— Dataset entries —
◇ ◇ ◇

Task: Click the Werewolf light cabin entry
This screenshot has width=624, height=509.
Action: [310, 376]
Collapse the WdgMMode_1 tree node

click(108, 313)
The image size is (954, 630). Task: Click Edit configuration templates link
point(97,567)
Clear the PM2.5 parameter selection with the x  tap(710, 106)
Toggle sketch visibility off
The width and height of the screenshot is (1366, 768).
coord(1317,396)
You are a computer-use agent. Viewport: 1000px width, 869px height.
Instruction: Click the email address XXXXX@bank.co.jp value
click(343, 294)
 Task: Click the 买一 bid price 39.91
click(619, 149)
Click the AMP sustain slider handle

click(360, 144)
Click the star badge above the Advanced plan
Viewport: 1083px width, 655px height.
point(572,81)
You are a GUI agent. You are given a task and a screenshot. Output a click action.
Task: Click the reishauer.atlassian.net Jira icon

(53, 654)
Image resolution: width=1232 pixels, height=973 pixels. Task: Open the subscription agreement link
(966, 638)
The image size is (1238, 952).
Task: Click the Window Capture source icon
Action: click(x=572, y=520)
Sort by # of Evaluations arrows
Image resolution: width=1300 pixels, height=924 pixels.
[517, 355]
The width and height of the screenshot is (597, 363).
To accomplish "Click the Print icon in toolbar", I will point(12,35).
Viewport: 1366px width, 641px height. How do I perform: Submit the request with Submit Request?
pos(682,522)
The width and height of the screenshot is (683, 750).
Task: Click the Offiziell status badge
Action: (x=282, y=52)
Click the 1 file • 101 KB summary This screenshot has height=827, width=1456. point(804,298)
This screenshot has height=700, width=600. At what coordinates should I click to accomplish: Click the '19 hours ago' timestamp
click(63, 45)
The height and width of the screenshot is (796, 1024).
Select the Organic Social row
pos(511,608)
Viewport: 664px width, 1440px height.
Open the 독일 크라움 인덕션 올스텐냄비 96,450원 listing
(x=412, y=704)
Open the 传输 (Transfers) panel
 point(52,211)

◇ ◇ ◇

— Task objective —
Exact retyping of every entry is required.

— Task answer —
Task: Click the Werewolf light cabin entry
This screenshot has width=624, height=509.
Action: [310, 376]
Collapse the WdgMMode_1 tree node

click(108, 313)
The image size is (954, 630). Task: Click Edit configuration templates link
point(97,567)
Clear the PM2.5 parameter selection with the x  tap(710, 106)
Toggle sketch visibility off
The width and height of the screenshot is (1366, 768).
coord(1317,396)
You are a computer-use agent. Viewport: 1000px width, 869px height.
Instruction: Click the email address XXXXX@bank.co.jp value
click(343, 294)
 Task: Click the 买一 bid price 39.91
click(619, 149)
Click the AMP sustain slider handle

click(360, 144)
Click the star badge above the Advanced plan
Viewport: 1083px width, 655px height.
point(572,81)
You are a GUI agent. You are given a task and a screenshot. Output a click action.
Task: Click the reishauer.atlassian.net Jira icon

(53, 654)
Image resolution: width=1232 pixels, height=973 pixels. Task: Open the subscription agreement link
(966, 638)
The image size is (1238, 952).
Task: Click the Window Capture source icon
Action: click(x=572, y=520)
Sort by # of Evaluations arrows
Image resolution: width=1300 pixels, height=924 pixels.
[517, 355]
The width and height of the screenshot is (597, 363).
To accomplish "Click the Print icon in toolbar", I will point(12,35).
Viewport: 1366px width, 641px height. How do I perform: Submit the request with Submit Request?
pos(682,522)
The width and height of the screenshot is (683, 750).
Task: Click the Offiziell status badge
Action: (x=282, y=52)
Click the 1 file • 101 KB summary This screenshot has height=827, width=1456. point(804,298)
This screenshot has height=700, width=600. At what coordinates should I click to accomplish: Click the '19 hours ago' timestamp
click(63, 45)
The height and width of the screenshot is (796, 1024).
Select the Organic Social row
pos(511,608)
Viewport: 664px width, 1440px height.
Open the 독일 크라움 인덕션 올스텐냄비 96,450원 listing
(x=412, y=704)
Open the 传输 (Transfers) panel
 point(52,211)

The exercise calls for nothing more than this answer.